There’s a whole lot of shit I haven’t written out and tried to make all funny haha.  But rest assured there are teeny little glimmers of ideas bouncing in the vast, empty expanse I call my skull.

The best I can do:

 – M. has taken to getting T-shirts altered to his particular likes. 
 – M. makes me laugh.  Very, very much, in fact too much, like myself he struggles with his individuality.  We both think we blend in a very low-key one of the crowd way.  We don’t.
 – It looks like folks from a few jobs ago, and number 2 entry in my spectacularly fired from workplaces trilogy, might show up at the show I’m hosting.
 – Oh yeah, did I mention I’m hosting a show.  Comedy.  Funny.  Come on by.
 – Next week we head to Singapore and Malaysia.  I’m beginning the obsessive compulsive phase of traveling.  It begins with list making in my head.  I also am quite concerned that my underwear is ready for the international challenge.
 – Apropos the item above, my guilt is sinking in.  I mentioned a desire to see the rain forest.  I believe this wish will be met, but that accompanying us will be a subset of M.’s clan.  I had no intention that my whimsy would result in forcing his mother to a long march in the jungle.
 – Since Chinese is way above my intellectual capacity to learn, I thought I’d try Malay.  I have one week to actually take the book off our book shelf and learn a language.  Good planning.

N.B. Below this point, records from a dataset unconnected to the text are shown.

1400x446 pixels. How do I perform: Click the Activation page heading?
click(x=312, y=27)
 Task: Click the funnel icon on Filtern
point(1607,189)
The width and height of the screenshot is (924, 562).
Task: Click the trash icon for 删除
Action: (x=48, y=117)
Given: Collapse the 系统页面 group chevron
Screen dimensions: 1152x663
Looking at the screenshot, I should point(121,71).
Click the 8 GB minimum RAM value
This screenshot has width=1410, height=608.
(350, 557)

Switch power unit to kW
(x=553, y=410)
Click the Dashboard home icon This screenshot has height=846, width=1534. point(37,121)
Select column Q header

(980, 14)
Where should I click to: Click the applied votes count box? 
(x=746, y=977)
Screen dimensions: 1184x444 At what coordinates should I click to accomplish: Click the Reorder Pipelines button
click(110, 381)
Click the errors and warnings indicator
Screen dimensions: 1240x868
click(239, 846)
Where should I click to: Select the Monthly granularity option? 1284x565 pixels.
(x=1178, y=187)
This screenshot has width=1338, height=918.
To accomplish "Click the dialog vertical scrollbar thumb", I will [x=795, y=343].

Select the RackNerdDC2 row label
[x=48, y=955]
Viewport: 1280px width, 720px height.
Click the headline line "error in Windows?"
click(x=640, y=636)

 – Our guide book to Singapore says the slang for white person is “Ang Moh” around that neighborhood.  I think it’s Hokkien.  I asked M. for the word for “fat,” and it sounds something like bu-yo.  I’m going to be listening up for “bu-yo ang moh,” because this visit I’m chubbier and whiter than before.
 – If I hear a universal “Holy Shit” when I get off the plane, I know the prior item is correct.
 – Finally, there’s a whole slew of shit about work I could bitch about.  Suffice it to say — People is C-R-A-Z-Y (and generally, they annoy me.  People, all of them, that is.)